Ce qui a permis tant à Matthieu que Jean de rester dans cet enfermement xénophobe, c'est d'en être resté au piédestal, au Jésus statue, de nature différente des autres hommes, au médiateur unique, passage obligé, entre Dieu et les hommes. Le Jésus seul Dieu avec Dieu, peut effectivement cautionner la prééminence d'Israël comme chemin du salut. Nous voyons de nos jours les conséquences de ces choix dans certaines branches du christianisme qui retournent s'installer en Israël, la considérant comme le lieu où s'inaugurera réellement le Royaume, prêts à soutenir les revendications les plus délirantes d'extension des colonies, bref, épousant totalement la cause du sionisme. Je dirais, personnellement, que ces gens ont au moins le mérite d'une certaine cohérence dans leurs convictions. Si Jésus est effectivement le Fils unique de Dieu, c'est donc que, malgré les apparences, Dieu n'avait pas abandonné son peuple, comme peut en témoigner aussi le fait qu'après de nombreux siècles de vicissitudes, son peuple a bien enfin repris possession de sa terre. C'est toujours la même logique, selon laquelle certains détiendraient seuls la vérité, et toute la vérité.
Les communautés matthéennes et johaniques ont en fait disparu dans les oubliettes de l'histoire. C'est leur peuple lui-même qui les a exclues de leur sein, par la voix des pharisiens, le seul 'parti' à avoir survécu à la destruction de Jérusalem.
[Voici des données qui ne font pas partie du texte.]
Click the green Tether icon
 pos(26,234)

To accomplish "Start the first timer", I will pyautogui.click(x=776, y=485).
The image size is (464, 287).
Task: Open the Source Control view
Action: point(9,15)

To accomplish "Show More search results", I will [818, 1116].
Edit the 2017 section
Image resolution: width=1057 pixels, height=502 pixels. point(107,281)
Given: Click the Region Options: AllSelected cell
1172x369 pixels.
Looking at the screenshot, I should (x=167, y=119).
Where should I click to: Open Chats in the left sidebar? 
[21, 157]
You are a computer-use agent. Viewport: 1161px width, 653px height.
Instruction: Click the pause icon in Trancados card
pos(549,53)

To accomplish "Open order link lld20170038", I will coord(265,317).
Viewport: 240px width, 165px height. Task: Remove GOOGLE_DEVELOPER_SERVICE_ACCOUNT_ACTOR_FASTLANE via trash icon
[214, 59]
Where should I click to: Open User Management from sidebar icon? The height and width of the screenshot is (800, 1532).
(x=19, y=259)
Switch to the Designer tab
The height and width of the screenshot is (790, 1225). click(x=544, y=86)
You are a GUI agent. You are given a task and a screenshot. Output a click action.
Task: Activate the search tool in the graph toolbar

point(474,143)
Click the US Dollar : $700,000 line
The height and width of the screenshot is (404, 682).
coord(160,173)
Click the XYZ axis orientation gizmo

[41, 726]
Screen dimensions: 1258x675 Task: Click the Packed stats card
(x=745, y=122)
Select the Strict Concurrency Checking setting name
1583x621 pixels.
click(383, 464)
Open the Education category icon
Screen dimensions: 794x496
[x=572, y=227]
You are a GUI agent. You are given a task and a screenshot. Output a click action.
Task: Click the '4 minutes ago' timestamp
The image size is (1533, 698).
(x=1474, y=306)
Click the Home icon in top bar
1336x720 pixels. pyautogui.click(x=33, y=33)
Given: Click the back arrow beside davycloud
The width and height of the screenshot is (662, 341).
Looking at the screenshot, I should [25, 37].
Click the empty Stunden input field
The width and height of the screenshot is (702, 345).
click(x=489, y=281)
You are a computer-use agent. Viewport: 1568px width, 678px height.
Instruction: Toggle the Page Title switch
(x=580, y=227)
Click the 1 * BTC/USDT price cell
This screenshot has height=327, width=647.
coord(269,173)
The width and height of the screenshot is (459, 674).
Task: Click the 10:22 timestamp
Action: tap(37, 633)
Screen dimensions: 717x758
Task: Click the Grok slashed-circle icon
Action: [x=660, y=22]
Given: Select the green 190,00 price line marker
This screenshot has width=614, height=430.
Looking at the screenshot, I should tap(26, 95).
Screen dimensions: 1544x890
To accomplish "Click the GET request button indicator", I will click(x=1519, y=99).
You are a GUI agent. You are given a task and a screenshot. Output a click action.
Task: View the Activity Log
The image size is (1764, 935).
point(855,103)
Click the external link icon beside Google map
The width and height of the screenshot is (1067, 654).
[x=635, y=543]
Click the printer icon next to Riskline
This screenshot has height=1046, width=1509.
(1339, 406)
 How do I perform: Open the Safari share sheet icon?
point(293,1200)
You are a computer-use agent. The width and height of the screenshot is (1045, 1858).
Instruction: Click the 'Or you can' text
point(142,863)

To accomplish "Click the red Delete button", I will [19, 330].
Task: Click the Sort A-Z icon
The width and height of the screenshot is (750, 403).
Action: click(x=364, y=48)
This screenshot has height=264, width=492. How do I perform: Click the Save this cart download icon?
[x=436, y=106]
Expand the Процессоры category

À partir de ce moment, ils ont été obligés de se rendre à l'évidence et de se rallier au troisième modèle, ouvert celui-là sur le monde dans son ensemble, le modèle paulinien. Il est donc clair que les intuitions de Paul ont porté beaucoup plus de fruits que celles de Matthieu et de Jean. Comme ces derniers, Paul a contribué à la création de l'idole Jésus, mais contrairement à ces derniers, il a eu l'intelligence de comprendre que ce 'produit' avait suffisamment de potentiel, et plus d'avenir, en le proposant à tous plutôt qu'aux seuls juifs. Lui-même le regrettait cependant, mais ces scrupules finiront d'être balayés par son héritier, Luc. À partir de là, donc, Jésus-Christ a pu partir à la conquête du monde, avec le succès que l'on sait. Pourtant, les temps arrivent maintenant, où la supercherie finit. Le Fils unique ne fait plus recette. Par contre l'homme fascine toujours autant, et même plus que jamais. C'est donc que nous entrons dans les temps où son véritable héritage va peut-être pouvoir se révéler et porter tous ses fruits.